Italian Prime Minister Giorgia Meloni told parliament on April 9 that the full reopening of the strait was of “vital interest” to Italy and the European Union, warning that any Iranian rights or restrictions would lead to “unforeseeable economic consequences.” British Foreign Secretary Yvette Cooper called for the waterway to be reopened without charges and led diplomatic actions in dozens of countries, stressing that Iran should not be allowed to impose charges and that Lebanon should be included in the ceasefire framework.
Gulf states, including the United Arab Emirates, have rejected any militarization of the strait or the imposition of tolls. France has announced preparations for naval escort missions to facilitate safe passage. Trump has publicly declared that the strait is “OPEN and SAFE,” although shipping companies and insurers have yet to act on that assurance.
Reports have cited potential Iranian toll demands of up to $2 million per ship, with some even noting acceptance of bitcoin and stablecoins. Analysts say the fees likely conflict with customary international maritime law, although enforcement mechanisms remain limited. Oman has formally rejected any revenue sharing agreement.

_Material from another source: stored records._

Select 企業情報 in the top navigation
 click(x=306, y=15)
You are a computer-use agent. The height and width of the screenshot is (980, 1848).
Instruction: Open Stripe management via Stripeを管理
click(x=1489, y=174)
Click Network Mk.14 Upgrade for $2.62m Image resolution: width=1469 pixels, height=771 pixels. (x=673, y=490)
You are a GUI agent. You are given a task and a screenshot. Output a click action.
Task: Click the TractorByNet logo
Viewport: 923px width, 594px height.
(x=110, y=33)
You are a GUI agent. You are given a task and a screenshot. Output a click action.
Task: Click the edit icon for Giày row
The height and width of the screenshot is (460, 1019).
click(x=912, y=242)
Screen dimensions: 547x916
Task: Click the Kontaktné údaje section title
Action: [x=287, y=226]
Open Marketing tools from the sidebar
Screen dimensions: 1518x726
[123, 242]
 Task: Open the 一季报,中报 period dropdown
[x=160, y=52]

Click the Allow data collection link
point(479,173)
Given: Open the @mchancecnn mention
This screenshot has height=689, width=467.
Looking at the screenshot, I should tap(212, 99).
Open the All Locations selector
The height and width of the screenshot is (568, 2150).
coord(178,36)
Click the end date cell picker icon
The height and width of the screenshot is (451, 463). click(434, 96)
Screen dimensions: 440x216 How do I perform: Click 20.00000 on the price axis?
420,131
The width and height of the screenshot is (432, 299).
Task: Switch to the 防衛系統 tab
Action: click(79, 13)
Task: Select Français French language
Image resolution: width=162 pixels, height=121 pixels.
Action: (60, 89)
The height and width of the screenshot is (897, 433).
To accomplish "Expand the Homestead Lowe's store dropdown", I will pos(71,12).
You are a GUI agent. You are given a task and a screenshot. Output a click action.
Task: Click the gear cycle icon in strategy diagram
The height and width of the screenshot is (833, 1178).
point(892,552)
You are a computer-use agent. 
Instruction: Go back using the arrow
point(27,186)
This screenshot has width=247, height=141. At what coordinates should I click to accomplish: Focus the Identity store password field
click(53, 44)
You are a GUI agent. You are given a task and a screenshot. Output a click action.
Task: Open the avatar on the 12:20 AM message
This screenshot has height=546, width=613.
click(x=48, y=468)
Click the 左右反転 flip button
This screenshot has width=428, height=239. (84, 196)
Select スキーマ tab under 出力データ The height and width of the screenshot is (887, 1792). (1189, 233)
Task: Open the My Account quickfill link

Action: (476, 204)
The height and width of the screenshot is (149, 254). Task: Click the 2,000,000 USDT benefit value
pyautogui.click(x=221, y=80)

Shipowners and freight operators remain cautious despite the ceasefire announcement. War risk insurance premiums remain high and operators are waiting for clearer signals before restoring a normal route across the strait.
The Islamabad talks will determine whether the 15-ship limit is maintained, expanded or collapsed altogether. Iran has left little ambiguity about its position. The central question of the next round of negotiations remains whether the United States and its partners will be able to negotiate a sustainable return to open transit.